The following diagram shows the end-to-end sequence of an operation to request recovery codes. The steps that must be performed to integrate the Authentication Cloud into your application are in bold.

Send an HTTP request to the registration endpoint

For detailed information on the HTTP request parameters and response fields, see the Registration endpoint page of the API reference documentation.

Send the POST https://{instance}.mauth.nevis.cloud/api/v1/users/enroll call with your instance ID, and configure the HTTP request as follows:

  1. Send your access key or intent token in the Authorization Bearer token header.
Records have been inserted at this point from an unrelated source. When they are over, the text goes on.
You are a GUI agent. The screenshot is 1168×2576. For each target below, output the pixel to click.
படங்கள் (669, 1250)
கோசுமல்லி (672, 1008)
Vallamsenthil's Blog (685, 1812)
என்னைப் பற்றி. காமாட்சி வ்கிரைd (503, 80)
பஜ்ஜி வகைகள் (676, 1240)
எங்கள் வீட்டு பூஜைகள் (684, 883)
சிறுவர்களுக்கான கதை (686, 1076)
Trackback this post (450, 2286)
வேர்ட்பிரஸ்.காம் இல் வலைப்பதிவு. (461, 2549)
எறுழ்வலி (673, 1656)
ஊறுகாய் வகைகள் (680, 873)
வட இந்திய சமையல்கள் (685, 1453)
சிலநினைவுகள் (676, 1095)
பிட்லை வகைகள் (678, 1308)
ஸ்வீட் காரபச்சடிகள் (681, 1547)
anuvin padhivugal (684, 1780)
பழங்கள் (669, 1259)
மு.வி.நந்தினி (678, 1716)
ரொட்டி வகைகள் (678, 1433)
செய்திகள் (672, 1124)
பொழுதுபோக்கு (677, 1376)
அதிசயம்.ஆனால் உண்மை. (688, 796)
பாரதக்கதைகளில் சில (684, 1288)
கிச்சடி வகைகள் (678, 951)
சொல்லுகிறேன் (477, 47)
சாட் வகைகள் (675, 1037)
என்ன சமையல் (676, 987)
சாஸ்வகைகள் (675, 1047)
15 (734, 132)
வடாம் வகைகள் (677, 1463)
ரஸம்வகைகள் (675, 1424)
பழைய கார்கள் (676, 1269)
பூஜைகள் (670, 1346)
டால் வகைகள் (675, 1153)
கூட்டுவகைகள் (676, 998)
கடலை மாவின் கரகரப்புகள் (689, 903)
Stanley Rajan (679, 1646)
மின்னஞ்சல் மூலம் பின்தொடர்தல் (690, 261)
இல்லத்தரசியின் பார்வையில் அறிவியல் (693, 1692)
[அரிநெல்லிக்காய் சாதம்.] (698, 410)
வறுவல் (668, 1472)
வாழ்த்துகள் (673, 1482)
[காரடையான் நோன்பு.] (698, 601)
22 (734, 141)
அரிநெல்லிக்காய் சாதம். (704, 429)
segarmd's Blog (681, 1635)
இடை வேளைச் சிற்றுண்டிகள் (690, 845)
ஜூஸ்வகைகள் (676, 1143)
For more information on the intent token, see Intent endpoint.
  2. Set the channel parameter to recovery.
  3. Set the username and recovery_username parameters. Both are the username of the user who requires emergency authentication.

    Use unique static information for the username parameter. To link a user to your internal systems, you might use, for example, an internal customer ID or employee ID, and provide that as a username in the user registration request. It is important to use information that does not change over the life cycle of a user.

    Do not use a username with any Personally Identifiable Information (PII). For example, an email address is not recommended because it is not only PII data, but it also might change over the lifecycle of a user.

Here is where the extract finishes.